In contrast, increased maternal age is associated with repeated pregnancy, expanded family size, and increased maternal depletion. However, it could be linked to being primigravida, which is associated with increased blood loss due to pregnancy complications in the earlier periods2,23. While evidence from Southwest Ethiopia indicated that maternal age had no any significant association with anemia35. While our study indicated that advanced maternal age was associated with a higher burden of anemia. On the other hand, better maternal education reduces the risk of anemia by 75% (AOR = 0.75; 95% CI 0.56–1.03) as compared to illiterates. Those primigravida within the teenager group might have an increased double burden of pregnancy and adolescents.
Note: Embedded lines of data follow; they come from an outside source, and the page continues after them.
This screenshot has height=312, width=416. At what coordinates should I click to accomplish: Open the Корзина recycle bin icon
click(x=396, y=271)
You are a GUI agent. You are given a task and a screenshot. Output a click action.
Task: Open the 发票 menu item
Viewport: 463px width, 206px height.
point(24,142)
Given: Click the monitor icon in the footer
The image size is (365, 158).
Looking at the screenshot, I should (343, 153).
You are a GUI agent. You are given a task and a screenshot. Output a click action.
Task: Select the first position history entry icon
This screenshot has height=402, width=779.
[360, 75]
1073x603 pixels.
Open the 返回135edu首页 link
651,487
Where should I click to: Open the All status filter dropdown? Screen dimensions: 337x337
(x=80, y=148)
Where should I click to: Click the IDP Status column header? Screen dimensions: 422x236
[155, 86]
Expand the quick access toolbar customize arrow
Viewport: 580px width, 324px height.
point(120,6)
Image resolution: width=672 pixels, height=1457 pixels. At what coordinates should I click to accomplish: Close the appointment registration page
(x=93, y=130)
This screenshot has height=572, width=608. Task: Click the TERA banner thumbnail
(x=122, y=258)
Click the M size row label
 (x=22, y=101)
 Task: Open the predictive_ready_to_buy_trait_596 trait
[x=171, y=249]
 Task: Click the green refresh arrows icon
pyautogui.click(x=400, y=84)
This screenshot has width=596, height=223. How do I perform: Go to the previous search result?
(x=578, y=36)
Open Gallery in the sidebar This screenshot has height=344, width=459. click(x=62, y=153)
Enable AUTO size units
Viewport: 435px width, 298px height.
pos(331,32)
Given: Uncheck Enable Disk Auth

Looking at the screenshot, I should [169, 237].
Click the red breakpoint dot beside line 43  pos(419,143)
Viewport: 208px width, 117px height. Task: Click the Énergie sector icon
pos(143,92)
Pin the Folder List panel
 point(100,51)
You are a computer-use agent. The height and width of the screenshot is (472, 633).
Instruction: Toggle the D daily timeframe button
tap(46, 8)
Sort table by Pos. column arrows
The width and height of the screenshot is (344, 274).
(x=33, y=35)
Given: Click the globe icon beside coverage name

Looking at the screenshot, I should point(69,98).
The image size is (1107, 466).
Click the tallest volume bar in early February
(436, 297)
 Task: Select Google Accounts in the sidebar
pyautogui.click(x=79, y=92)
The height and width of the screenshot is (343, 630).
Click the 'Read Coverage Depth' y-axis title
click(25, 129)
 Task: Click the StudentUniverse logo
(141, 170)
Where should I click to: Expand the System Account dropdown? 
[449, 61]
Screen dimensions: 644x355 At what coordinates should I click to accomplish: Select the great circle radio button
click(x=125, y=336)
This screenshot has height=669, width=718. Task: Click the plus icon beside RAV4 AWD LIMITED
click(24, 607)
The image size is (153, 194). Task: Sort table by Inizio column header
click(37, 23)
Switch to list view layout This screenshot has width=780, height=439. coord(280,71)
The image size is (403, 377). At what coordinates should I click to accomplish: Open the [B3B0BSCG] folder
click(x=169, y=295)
Meeting the iron and vitamin requirements of women during adolescence could contribute to a reduced burden of anemia11. Studies have also showed that adolescents were more at risk for anemia (22%)36,37, which could be associated with the double nutrient burden. This will allow decision maker to target anemia prevention and control strategies focusing on high-risk groups, with enhanced family planning utilization for achieving optimal fertility level and improve nutritional status5,14.

This study showed that women from better economic classes reduced the risk of anemia by half. A study from Myanmar and previous national estimates indicated that better income is associated with a lower risk of anemia which could allow for better food security, educational status, and knowledge of healthy behaviors3,20,31. It may also be linked to having better ANC and post-natal visits and adherence to iron and folic acid supplementation36,37. In this research majority of lactating women’s having anemia had not history of ANC follow up accounts 509 (49%). This emphasizes the need for enhance nutritional counseling and full package delivery during ANC visit could improve the nutrition intake and health behaviors in post-natal period14,38,39,40.

This evidence clearly shows that anemia is a public health problem among lactating women. Little interventions for addressing anemia among lactating women are there in Ethiopia where routine iron and folic acid supplementations are not in place. Hence, little attention is being given to it despite its adverse consequences, which are mainly related to problems with iron intake30,41,42. Intermittent iron supplementation could be an alternative short-term strategy in areas of high anemia burden to supplement existing interventions.

However, the findings of this analysis could be frustrated by many factors. For instance, the old nature of the data could not allow to depict the existing burden of anemia rather it would allow for comparative trends. Hence, the current country insecurity, food security issues and food inflation might have worsened the issue further.

Conclusions

Anemia among lactating women is a moderate public health problem that needs a targeted and effective intervention to address it. Higher age, larger family size, maternal illiteracy, poor socioeconomic class, and not having family planning use history were found to be associated with anemia. There may be a need for country-specific and cost-effective interventions via enhanced family planning, improving food and nutrition security, and intermittent iron supplementation could be a potential strategy to address the current burden of anemia. Thus, interventional studies and pilots could help to further understand the potential feasibility, compliance and effectiveness of such interventions in addressing anemia among lactating women.